Related
I have the following grids (connect four)
grid1 = [
[nil, nil, nil],
[1, nil, nil],
[1, nil, nil],
[1, nil, nil]
]
grid2 = [
[nil, nil, nil],
[nil, nil, 1],
[nil, nil, 1],
[nil, nil, 1]
]
grid3 = [
[nil, nil, nil],
[nil, nil, nil],
[nil, nil, nil],
[1, 1, 1]
]
and this is the method I created to find three 1's in a vertical row and return the next available slot above
def searchArray(array)
array.each_with_index do |y, yi|
y.each_with_index do |x, xi|
if array[yi][xi] != nil && array[yi][xi] == array[yi+1][xi] && array[yi][xi] == array[yi+2][xi]
return v = [yi-1, xi]
end
end
end
end
searchArray(grid2)
When I call the method on grid1, and grid 2 it works great but when I call it on Grid 3 the grid where the 1's are placed on the bottom row I get this error
undefined method `[]' for nil:NilClass
(repl):28:in `block (2 levels) in searchArray'
(repl):27:in `each'
(repl):27:in `each_with_index'
(repl):27:in `block in searchArray'
(repl):26:in `each'
(repl):26:in `each_with_index'
(repl):26:in `searchArray'
(repl):36:in `<main>'
Not sure what's going on
Thanks
You can solve a lot of problems here by simplifying this code using dig:
def search_array(array)
array.each_with_index do |y, yi|
y.each_with_index do |x, xi|
stack = (0..2).map { |o| array.dig(yi + o, xi) }
if (stack == [ 1, 1, 1 ])
return [ yi - 1, xi ]
end
end
end
end
Where dig can poke around and not cause exceptions if it misses the end of the array. Here map is used to quickly pull out an N high stack. You can do 1..2 or 0..4 or whatever is necessary.
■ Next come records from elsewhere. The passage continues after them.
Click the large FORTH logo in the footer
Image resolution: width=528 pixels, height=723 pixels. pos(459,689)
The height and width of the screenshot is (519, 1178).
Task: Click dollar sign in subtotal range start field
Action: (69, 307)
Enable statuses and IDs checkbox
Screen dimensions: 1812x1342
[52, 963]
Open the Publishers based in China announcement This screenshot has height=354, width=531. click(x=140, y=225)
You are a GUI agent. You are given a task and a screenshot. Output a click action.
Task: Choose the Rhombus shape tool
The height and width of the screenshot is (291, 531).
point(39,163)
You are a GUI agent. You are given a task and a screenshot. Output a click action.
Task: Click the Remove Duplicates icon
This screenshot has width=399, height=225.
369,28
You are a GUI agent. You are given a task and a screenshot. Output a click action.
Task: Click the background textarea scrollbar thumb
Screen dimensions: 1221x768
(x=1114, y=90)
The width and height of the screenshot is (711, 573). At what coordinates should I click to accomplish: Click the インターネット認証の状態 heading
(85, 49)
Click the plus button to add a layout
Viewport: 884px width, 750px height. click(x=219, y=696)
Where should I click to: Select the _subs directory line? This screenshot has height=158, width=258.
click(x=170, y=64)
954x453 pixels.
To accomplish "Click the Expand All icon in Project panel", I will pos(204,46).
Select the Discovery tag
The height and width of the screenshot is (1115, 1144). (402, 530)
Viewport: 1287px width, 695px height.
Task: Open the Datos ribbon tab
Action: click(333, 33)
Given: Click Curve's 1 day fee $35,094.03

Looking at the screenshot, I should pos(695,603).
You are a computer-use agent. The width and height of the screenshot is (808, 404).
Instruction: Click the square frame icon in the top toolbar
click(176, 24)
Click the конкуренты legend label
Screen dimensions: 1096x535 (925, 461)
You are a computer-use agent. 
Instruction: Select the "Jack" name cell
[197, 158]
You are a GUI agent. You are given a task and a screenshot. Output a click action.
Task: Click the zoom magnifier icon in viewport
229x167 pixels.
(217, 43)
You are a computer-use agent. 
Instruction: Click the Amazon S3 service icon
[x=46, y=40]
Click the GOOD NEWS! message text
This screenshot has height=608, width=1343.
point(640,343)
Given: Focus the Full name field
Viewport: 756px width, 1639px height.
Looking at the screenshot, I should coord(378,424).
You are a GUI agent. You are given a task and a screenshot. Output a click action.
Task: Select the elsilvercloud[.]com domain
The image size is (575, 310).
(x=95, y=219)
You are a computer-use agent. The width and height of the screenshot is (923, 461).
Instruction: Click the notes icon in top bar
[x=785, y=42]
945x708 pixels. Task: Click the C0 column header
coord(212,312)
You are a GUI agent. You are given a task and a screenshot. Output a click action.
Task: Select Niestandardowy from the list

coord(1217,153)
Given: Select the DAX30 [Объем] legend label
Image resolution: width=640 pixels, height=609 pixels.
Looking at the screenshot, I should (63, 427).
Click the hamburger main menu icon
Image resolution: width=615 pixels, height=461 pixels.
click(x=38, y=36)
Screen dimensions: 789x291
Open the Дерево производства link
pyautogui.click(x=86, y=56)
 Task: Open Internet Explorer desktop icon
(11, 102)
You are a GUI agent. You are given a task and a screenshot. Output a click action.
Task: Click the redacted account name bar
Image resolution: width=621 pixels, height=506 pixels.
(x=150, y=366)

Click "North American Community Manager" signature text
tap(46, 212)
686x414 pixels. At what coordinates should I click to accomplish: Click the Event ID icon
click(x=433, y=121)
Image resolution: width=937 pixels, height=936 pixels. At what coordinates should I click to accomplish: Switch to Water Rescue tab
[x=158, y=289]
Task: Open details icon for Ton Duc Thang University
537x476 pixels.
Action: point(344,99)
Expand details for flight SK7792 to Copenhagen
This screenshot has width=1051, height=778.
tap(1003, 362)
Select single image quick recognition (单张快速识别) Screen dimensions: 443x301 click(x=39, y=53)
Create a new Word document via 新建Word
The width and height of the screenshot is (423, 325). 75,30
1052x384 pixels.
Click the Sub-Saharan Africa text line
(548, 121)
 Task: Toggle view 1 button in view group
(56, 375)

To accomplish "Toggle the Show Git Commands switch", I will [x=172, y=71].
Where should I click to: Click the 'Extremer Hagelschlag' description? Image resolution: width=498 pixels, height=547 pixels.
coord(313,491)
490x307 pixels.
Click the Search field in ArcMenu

Let's take a look at your code, simplified slightly1:
def search_array(array)
array.each_with_index do |y, yi|
y.each_with_index do |x, xi|
return [yi-1, xi] if x != nil && x == array[yi+1][xi] && x == array[yi+2][xi]
end
end
end
You go one row at a time, then for each element in that row, check if that element is not nil and if so, determine whether the two elements below it have the same non-nil value. If you reach the penultimate (next-to-last) row, yi = array.size - 2, you will compare x with array[yi+2][xi], which equals array[array.size][xi], which in turn equals nil[xi]. However, nil has no method [] so an undefined method exception is raised. Pay close attention to those error messages; often, as here, they guide you to the error.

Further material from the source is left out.